Vladimir Putin, 2001, Genoa
With the Italian police taking a heavy-handed approach to protesters at the G8 summit – there were rivers of blood on the streets, according to press reports – there was a controversial photograph of Bono sharing a joke with Vladimir Putin, the Russian leader. Even normally loyal U2 fan boards were critical of how Bono seemed to be rubbing shoulders with the political elite while protesters – many of them U2 fans – were having their skulls smashed with batons outside.
Bono later said: “It looked like me and Putin were laughing while other people were crying . . . A lot of my mates gave out to me about the photograph, but it was snapped just when Putin was making a joke.

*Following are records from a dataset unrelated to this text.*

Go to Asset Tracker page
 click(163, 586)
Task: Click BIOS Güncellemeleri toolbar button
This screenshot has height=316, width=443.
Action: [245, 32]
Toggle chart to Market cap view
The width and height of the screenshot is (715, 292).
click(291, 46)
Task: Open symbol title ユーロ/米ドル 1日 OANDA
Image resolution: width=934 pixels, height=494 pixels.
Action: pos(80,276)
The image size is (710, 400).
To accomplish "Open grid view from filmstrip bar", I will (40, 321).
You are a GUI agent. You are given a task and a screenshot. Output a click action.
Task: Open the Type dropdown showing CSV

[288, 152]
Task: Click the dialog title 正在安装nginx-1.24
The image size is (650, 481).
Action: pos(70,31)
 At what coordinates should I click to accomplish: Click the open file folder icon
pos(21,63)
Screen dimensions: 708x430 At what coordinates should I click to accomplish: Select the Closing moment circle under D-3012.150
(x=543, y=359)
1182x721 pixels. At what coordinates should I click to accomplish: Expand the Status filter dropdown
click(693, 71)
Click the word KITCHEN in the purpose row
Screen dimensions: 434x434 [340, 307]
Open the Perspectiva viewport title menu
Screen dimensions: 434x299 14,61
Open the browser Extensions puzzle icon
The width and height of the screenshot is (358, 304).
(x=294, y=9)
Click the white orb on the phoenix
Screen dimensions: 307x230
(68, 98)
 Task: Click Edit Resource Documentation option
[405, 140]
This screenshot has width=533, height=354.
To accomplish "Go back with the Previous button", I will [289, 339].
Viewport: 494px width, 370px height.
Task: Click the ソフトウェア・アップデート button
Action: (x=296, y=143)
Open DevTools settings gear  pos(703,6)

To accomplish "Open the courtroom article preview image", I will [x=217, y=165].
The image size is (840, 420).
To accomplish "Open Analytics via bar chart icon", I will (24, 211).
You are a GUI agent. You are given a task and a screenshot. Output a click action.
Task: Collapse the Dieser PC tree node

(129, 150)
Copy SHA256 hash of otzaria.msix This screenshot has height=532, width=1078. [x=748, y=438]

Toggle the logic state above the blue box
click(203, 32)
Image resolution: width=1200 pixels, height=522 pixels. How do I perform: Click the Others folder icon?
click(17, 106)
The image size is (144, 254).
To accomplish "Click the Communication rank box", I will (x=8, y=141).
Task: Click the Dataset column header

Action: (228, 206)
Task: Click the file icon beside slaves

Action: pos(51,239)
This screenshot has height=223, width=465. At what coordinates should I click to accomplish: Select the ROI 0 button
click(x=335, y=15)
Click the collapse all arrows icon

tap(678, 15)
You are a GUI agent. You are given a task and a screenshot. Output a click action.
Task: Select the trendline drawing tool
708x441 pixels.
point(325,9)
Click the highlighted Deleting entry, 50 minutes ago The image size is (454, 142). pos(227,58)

He said: ‘I want to congratulate you on the work you have done for the Third World, and, when you have finished that, I hope you can work on the Russian debt.’ I’ve met people the band would rather I didn’t meet, and there are some people I have to talk to, or appear in a photograph with, that in other circumstances I’d rather not.”
George W Bush, 2005, the White House
When Bono told the Edge that he had a meeting with President Bush set up to discuss debt relief for Africa and that there would be a grip-and-grin photograph of them on the White House lawn afterwards (below), the guitarist had words with the singer. “I tried to talk him out of meeting Bush when he told me he was going to do a photograph,” says the Edge.
“He said: ‘I think it’s the right thing to do.’ So, in the end, I just said my piece and let him get on with it.”
Tony Blair
Bono has met Blair on numerous occasions and has even spoken at a Labour Party conference, in 2004. The two are good friends. U2’s drummer, Larry Mullen, has made his feelings about Blair’s role in the Iraq war clear to Bono. “My problem is the company he keeps,” Mullen has said. “And I struggle with that – particularly the political people . . . Particularly Tony Blair.”